Montag, 14. Januar 2008

Kopfnoten für Arbeitgeber

Die Wiederentdeckung der Kopfnoten in Zeugnissen in der hintersten Schublade der politischen Mottenkiste soll offensichtlich für Schüler, Eltern, Ausbildungswillige und Arbeitgeber von Nutzen sein. So zumindest NRW-Schulministerin Sommer, die erst mal abwarten will, wie diese Gruppen die Kopfnoten aufnehmen. Das allein schon ist überhebliche und zynische Menschenverachtung unter dem Deckmantel der Demokratie, wenn man berücksichtigt, dass nicht nur ein Teil dieser Gruppen die Kopfnoten ohnehin ablehnt.

Doch möchte ich mich hier fragen, welchen Nutzen die genannten Gruppen denn von Kopfnoten haben könnten.

Die Schüler: Kopfnoten dienten schon zu meiner Schulzeit als Mittel zur Disziplinierung von Schülern, die nicht in das von oben (Schul- oder Klassenleitung) vorgegebene Anpassungsmuster passten. Das hat nichts mit Lernen fürs Leben zu tun, sondern mit Lernen für den unterwürfigen Staatsbürger – auch ohne Uniform.

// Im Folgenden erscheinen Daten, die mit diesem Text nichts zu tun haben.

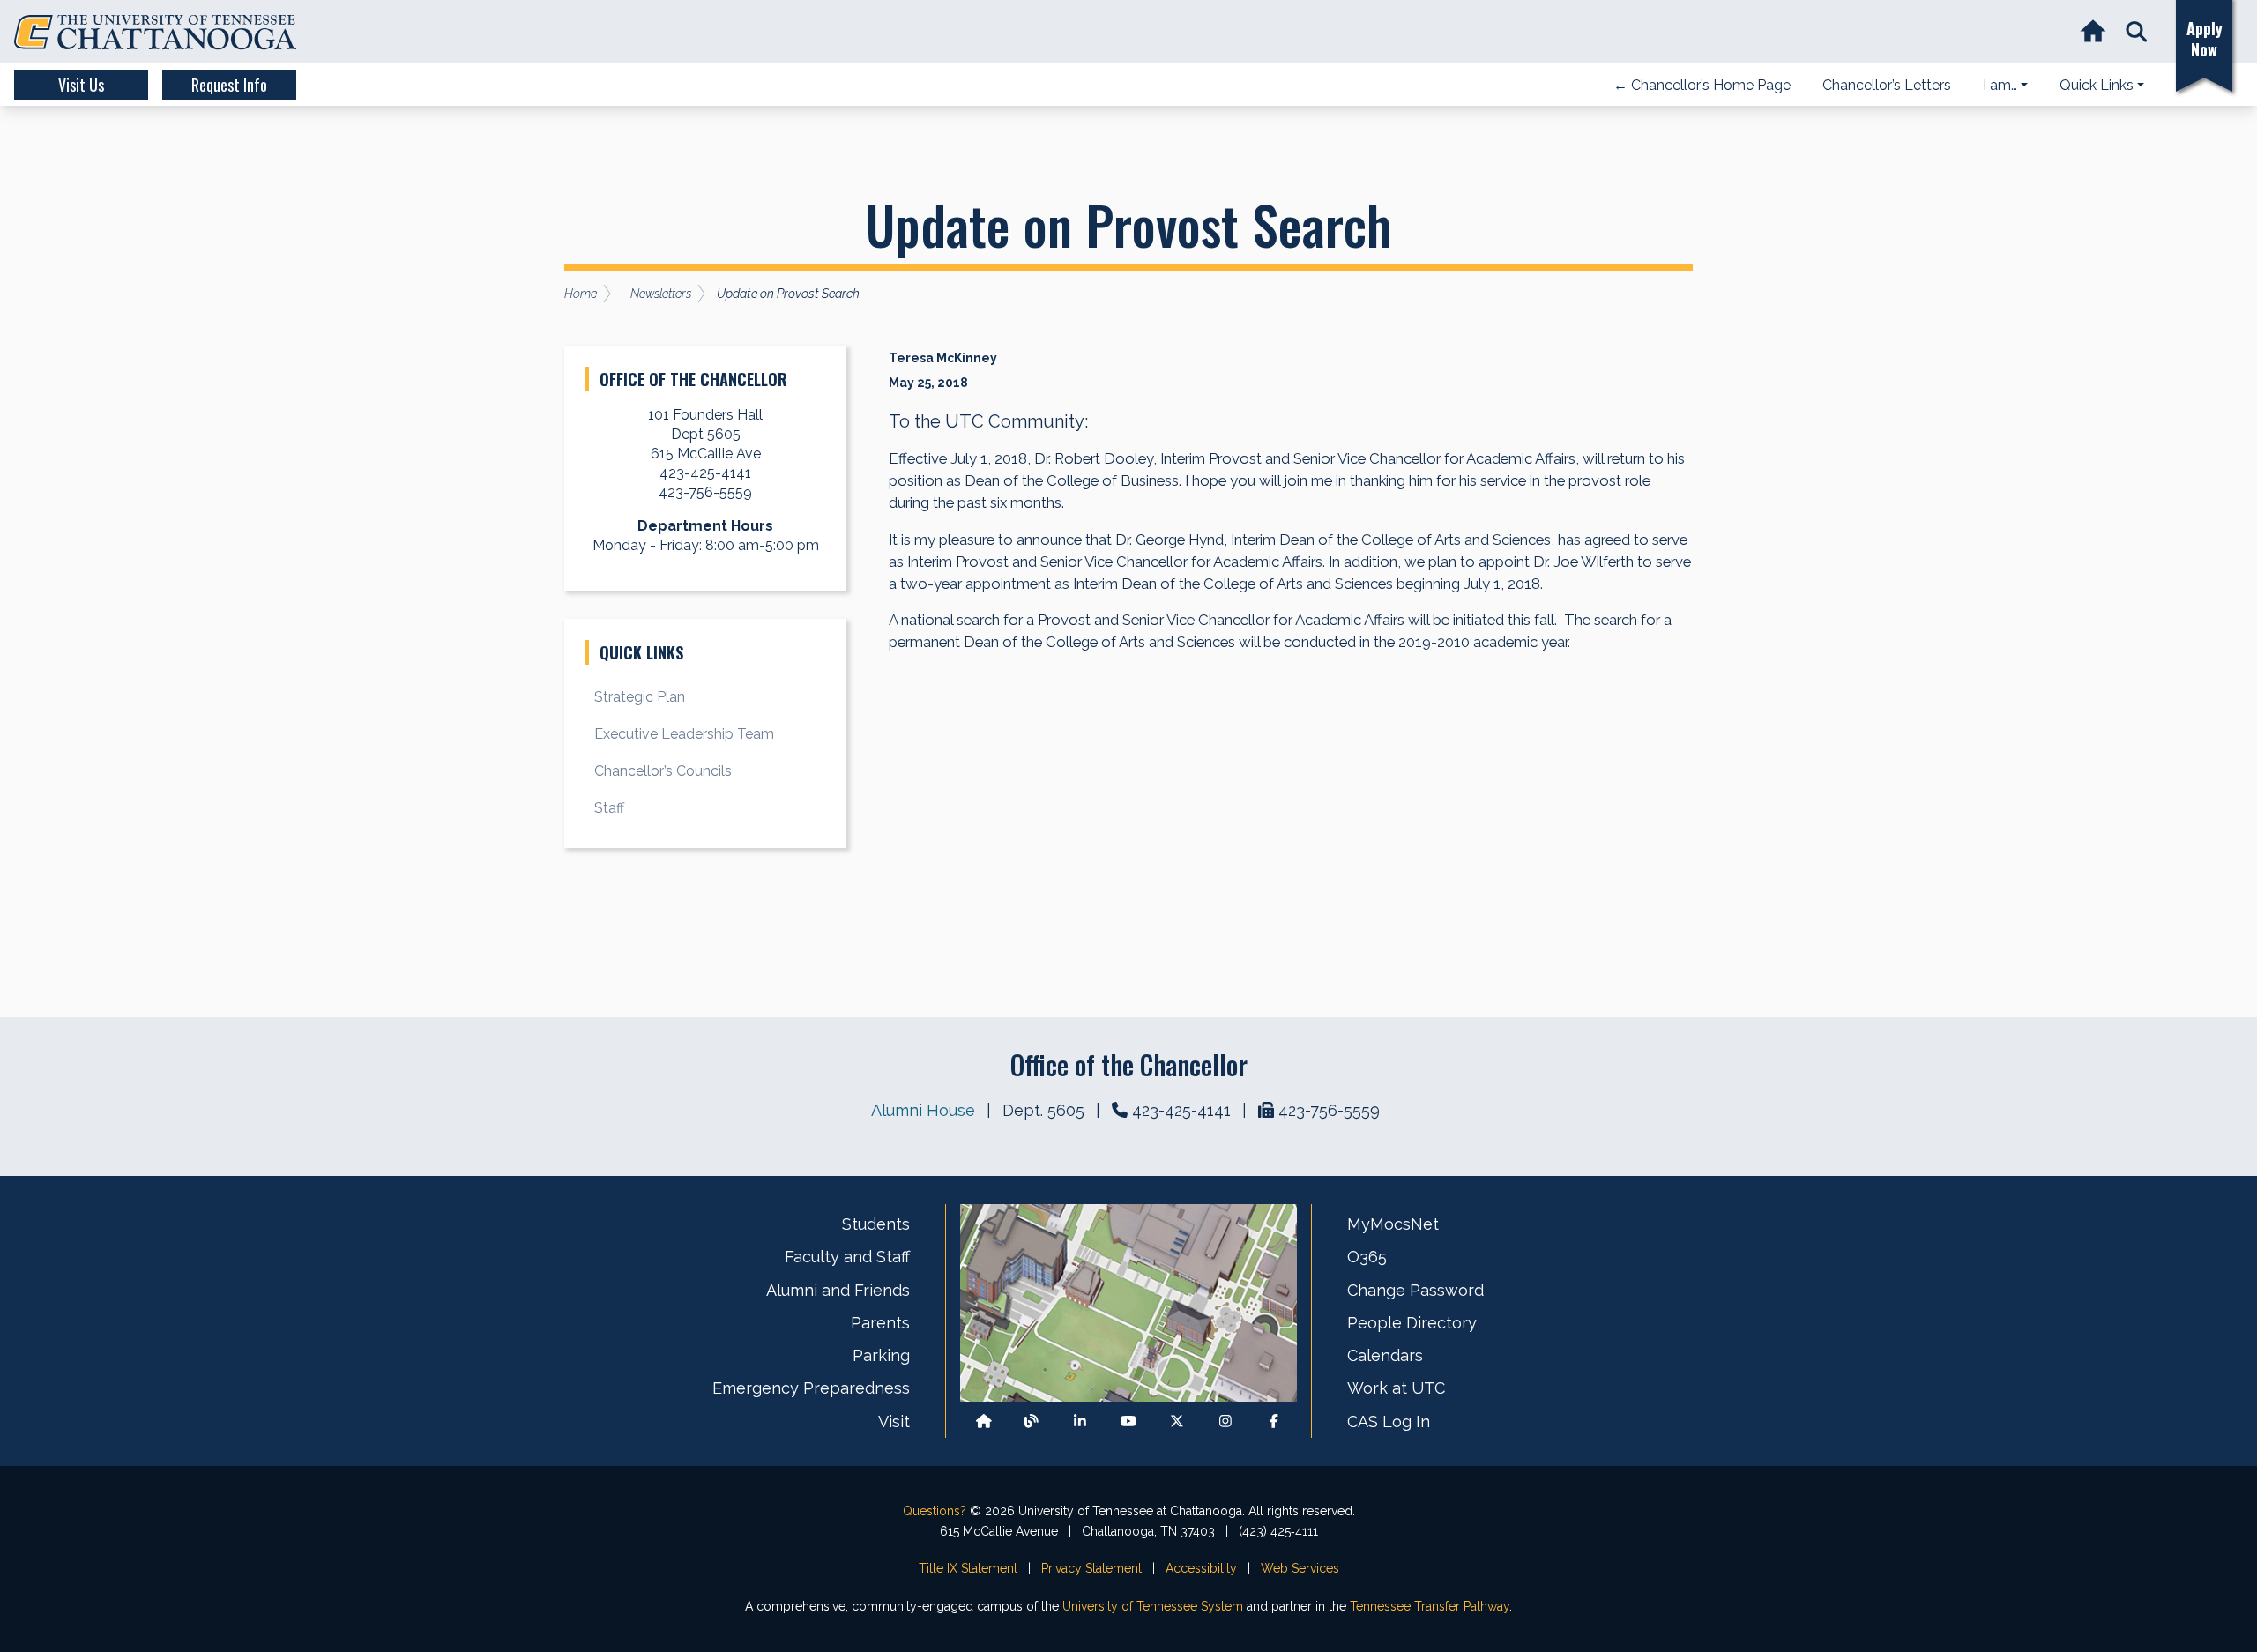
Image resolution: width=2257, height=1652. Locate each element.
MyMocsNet (1393, 1224)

Die Eltern: Wenn Eltern erst aus den halbjährlichen Pauschalnoten für "soziales" Verhalten erfahren, wie es um ihre Kinder "steht", haben sich diese Eltern aus meiner Sicht ein halbes Jahr nicht um ihre Kinder und ihre fachlichen wie sozialen Lernfortschritte gesorgt.

Die Ausbildungswilligen: Hier werden schon sprachlich die Guten von den Schlechten getrennt. Da wird den lern- und ausbildungsunwilligen Schülern unterstellt, dass sie aus eigenem Willen gar keine Ausbildung machen wollen. So lenken die Politiker von ihrem eigenen Versagen ab, indem sie die Verantwortung dafür "demokratisch" auf die Schüler abwälzen, die in dieser Leistungsgesellschaft nicht mithalten können.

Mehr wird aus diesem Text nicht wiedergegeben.